He briefly glanced over his shoulder. “You know this how?”

I gave him a thin smile. “I live in a human military bunker, remember? I have no doubt they were all built along similar guidelines.”

He grunted but didn’t look convinced by my answer. No surprise there, given he generally didn’t believe anything I said.

We finally reached the door at the far end of the long corridor. Like the one behind us, it had been torn off the hinges and now lay several yards away in the next corridor—but this time the damage looked new rather than a product of a war long past.

Jonas ran a finger across the frame that held the string-like remnants of what once had been thick industrial hinges.

“Are vampires strong enough to do something like that?” I asked, frowning.

“No, but some of the Others can.”

“Then I can only pray to Rhea that I never come across one of those creatures.”
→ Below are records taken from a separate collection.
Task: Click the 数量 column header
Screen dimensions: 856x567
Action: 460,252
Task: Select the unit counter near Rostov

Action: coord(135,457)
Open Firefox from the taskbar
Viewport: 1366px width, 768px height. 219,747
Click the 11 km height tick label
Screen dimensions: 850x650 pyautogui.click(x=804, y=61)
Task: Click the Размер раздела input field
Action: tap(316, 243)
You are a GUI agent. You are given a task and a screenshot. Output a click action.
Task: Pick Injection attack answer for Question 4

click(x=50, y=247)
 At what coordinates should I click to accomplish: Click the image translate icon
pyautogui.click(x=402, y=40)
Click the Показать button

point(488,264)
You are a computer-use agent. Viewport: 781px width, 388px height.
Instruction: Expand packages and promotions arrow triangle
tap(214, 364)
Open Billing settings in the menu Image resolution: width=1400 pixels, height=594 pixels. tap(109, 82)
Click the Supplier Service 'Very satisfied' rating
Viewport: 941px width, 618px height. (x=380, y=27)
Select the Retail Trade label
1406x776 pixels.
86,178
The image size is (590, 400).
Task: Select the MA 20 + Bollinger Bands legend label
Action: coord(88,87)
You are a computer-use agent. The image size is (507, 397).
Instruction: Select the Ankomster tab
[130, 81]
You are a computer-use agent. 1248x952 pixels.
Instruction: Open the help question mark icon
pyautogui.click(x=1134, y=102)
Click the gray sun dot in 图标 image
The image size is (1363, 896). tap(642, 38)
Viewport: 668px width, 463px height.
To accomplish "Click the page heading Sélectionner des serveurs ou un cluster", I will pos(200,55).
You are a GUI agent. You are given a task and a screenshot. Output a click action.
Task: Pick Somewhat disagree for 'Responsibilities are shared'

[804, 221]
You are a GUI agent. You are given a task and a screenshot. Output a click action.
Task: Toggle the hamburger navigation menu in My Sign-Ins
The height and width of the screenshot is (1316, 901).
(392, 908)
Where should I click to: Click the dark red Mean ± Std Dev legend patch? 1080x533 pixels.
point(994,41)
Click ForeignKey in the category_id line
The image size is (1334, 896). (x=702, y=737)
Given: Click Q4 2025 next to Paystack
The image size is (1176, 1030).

“You wouldn’t know much about it if you did.” He rubbed his fingers together, and a look of distaste crossed his features. “Thankfully, the thing that did this is probably dead.”

“How can you tell?”

“There’s blood on the hinges and sprayed across the wall to our right. Their blood, like a vampire’s, has acid-like qualities; you can see the path of its spray by the stained pitting in the concrete.”

“The Others would only enter this place if there was something to hunt. That might be all the proof we need that this is the base at the end of that false rift.”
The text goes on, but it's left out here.